Better performance than native unix commands?

I have an issue with nfs and listing a large amount of files that I am
wondering if I can solve with ruby. I know that ruby has better
performance in some instances than a bash shell script so I am wondering
if anyone has experience or some examples of how this might work…

I have a directory with a large amount of files that is mounted over
nfs. The network is gigabit and so are the nic’s. The servers are very
high end so the hardware / network performance is not the bottleneck.
However, sometimes it can take a very long time to list out the files
contained within a directory.

I will do an ls and it might take 5 minutes to retrieve a response.

Would this be faster if I were to do the same ls function using the ruby
api?

Ma Sa wrote:

I have an issue with nfs and listing a large amount of files that I am
wondering if I can solve with ruby. I know that ruby has better
performance in some instances than a bash shell script so I am wondering
if anyone has experience or some examples of how this might work…

I have a directory with a large amount of files that is mounted over
nfs. The network is gigabit and so are the nic’s. The servers are very
high end so the hardware / network performance is not the bottleneck.
However, sometimes it can take a very long time to list out the files
contained within a directory.

I will do an ls and it might take 5 minutes to retrieve a response.

Would this be faster if I were to do the same ls function using the ruby
api?

The only way to know for sure would be make some simple tests. I just
ran these using the Dir class:

Macintosh:~ marike$ time ruby -e ‘d = Dir.new("."); d.each {|x| puts x}’
| wc
162 166 1761

real 0m0.027s
user 0m0.019s
sys 0m0.010s
Macintosh:~ marike$ time ls -A | wc
160 164 1756

real 0m0.008s
user 0m0.005s
sys 0m0.006s

ls does appear to be faster, but I’m sure others on this list know a
better Ruby way than that iterating over a Dir object.

Markus

Hi,

On Tue, Mar 4, 2008 at 12:10 PM, Ma Sa [email protected] wrote:

I have an issue with nfs and listing a large amount of files that I am
wondering if I can solve with ruby. I know that ruby has better
performance in some instances than a bash shell script so I am wondering
if anyone has experience or some examples of how this might work…

You may want to check your options. In some cases, I found using TCP
instead
of UDP to increase speed quite a bit - it really depends on your
network. It
also fixed a problem involving dropped packets over wireless leading to
connections never finishing their job. Also check your sync/async
options.

Arlen

Ma Sa wrote:

I will do an ls and it might take 5 minutes to retrieve a response.
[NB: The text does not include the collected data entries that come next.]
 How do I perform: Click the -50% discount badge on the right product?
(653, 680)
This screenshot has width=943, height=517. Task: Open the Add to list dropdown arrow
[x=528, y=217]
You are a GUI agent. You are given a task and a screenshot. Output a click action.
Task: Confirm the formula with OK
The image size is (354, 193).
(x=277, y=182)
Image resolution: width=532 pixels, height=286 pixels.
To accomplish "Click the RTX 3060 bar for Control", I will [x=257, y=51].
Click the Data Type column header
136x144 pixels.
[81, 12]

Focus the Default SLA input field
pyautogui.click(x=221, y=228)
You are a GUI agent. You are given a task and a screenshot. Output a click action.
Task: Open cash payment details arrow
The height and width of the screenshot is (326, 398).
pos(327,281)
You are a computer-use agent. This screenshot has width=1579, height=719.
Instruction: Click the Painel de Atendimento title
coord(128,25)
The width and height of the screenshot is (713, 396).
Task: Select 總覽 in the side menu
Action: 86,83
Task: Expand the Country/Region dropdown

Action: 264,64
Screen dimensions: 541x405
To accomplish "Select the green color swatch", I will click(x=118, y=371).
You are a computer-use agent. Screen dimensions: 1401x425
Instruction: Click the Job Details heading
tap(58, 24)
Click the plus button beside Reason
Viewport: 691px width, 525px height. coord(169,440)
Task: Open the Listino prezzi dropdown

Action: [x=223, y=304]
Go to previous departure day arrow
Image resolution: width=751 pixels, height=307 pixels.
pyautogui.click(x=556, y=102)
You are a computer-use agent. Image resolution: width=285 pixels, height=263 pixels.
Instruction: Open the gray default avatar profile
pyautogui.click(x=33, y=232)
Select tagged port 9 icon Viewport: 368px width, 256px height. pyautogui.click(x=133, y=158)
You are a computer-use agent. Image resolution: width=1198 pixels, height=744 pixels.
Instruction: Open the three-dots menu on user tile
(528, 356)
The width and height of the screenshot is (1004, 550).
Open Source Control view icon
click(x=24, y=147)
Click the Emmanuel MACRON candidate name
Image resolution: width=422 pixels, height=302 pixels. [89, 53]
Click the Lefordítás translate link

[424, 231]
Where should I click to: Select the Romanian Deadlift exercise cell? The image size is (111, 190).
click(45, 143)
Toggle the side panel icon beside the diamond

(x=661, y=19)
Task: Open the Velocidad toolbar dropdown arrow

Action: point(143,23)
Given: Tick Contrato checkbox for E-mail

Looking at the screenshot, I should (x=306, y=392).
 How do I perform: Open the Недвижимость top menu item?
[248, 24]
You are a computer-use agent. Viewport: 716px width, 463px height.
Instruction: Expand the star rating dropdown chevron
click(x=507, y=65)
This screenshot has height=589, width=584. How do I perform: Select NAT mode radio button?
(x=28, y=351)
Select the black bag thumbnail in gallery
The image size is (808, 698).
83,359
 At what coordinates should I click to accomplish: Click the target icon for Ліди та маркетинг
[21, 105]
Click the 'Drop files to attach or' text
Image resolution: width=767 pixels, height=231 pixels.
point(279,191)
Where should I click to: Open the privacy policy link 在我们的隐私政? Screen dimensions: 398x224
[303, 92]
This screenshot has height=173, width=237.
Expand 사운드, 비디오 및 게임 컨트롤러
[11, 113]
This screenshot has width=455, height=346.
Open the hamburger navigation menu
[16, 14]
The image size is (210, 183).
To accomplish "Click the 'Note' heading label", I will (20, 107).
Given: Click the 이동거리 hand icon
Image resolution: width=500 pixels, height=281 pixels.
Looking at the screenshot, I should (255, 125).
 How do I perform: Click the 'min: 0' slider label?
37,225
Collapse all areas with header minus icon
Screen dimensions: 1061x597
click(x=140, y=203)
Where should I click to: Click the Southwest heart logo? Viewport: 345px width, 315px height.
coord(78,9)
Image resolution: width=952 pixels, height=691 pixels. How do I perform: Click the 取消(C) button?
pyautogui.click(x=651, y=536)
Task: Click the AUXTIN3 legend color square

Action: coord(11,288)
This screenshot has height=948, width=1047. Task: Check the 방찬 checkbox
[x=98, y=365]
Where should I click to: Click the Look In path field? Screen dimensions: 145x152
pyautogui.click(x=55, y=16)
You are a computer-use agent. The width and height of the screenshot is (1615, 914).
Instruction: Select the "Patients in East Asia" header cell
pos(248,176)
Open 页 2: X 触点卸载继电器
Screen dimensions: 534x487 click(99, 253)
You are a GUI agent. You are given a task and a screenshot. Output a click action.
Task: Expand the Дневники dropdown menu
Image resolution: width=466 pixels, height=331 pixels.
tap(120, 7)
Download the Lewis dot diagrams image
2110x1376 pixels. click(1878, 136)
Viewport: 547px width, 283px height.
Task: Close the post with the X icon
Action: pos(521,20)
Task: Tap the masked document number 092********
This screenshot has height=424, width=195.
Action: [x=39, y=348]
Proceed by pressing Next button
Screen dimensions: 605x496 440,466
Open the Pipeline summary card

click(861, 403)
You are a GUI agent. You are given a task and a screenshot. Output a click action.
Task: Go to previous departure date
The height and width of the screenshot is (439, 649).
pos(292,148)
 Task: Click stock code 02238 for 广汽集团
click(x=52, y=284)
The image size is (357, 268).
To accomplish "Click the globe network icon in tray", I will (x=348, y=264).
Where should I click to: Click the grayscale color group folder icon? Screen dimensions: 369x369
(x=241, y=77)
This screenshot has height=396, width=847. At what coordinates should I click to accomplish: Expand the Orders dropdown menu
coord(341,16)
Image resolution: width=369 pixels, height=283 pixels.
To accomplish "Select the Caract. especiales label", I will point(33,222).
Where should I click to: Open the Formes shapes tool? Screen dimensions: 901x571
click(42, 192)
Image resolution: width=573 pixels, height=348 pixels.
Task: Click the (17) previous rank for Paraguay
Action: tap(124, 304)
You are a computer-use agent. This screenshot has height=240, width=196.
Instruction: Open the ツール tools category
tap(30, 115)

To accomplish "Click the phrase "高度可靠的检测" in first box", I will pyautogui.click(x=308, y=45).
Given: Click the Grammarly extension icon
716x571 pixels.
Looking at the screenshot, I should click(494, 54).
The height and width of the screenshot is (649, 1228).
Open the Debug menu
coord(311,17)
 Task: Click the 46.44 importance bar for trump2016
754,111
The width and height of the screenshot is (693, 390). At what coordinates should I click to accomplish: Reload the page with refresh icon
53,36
Do you use any external name service (LDAP/NIS/…)? If so your problem
could be uid number to user name resolution taking too much time on so
many files.

You can check this by running ‘ls -n’, if it’s much faster you’ll have
to either:

  • speed up name resolution (use a cache like nscd - which should be
    installed or readily available on any Linux distribution - for example).
  • don’t resolve names when you don’t need them.

Lionel

Ma Sa wrote:

I know that ruby has better
performance…

lol.

Ma Sa wrote:

I will do an ls and it might take 5 minutes to retrieve a response.

Would this be faster if I were to do the same ls function using the ruby
api?

What OS are you running? Something seems like it’s not working. I run
FreeBSD 6.2 and I have almost 200,000 files in one folder on an NFS
mount and ls is pretty much an instant response. I doubt Ruby will be
any faster than a compiled C app (ls). Could be a firewall issue (pf and
nfs do not get along to well for example), locking issue, network
congestion or misconfiguration. You could try to see where the
bottleneck is by doing the following:

On the NFS server:

time ls > temp_file

Make sure the temp file is on the server too. This will tell you if the
bottleneck is with NFS/network or the server’s file system.

On the client (with temp_file on the server):

time ls
time cat temp_file

This will tell you if it is the ls command or the NFS/network time to
send the data over the network.

Copy the temp_file to the client and see what the speed is on the
client.

time cat temp_file

Here are my numbers for reference:

ls | wc -l
197621

time ls > /dev/null (local)
real 0m0.669s
user 0m0.550s
sys 0m0.114s

time ls > /dev/null (over nfs)
real 0m0.716s
user 0m0.606s
sys 0m0.070s

Dan

On 04.03.2008 02:10, Ma Sa wrote:

I will do an ls and it might take 5 minutes to retrieve a response.

Would this be faster if I were to do the same ls function using the ruby
api?

Did you try it out? What happened? My guess is that it’s as slow
because likely the timing is dominated by IO.

Kind regards

robert

On Mon, Mar 3, 2008 at 10:21 PM, Markus A. [email protected]
wrote:

However, sometimes it can take a very long time to list out the files
contained within a directory.

I will do an ls and it might take 5 minutes to retrieve a response.

Would this be faster if I were to do the same ls function using the ruby
api?

The only way to know for sure would be make some simple tests.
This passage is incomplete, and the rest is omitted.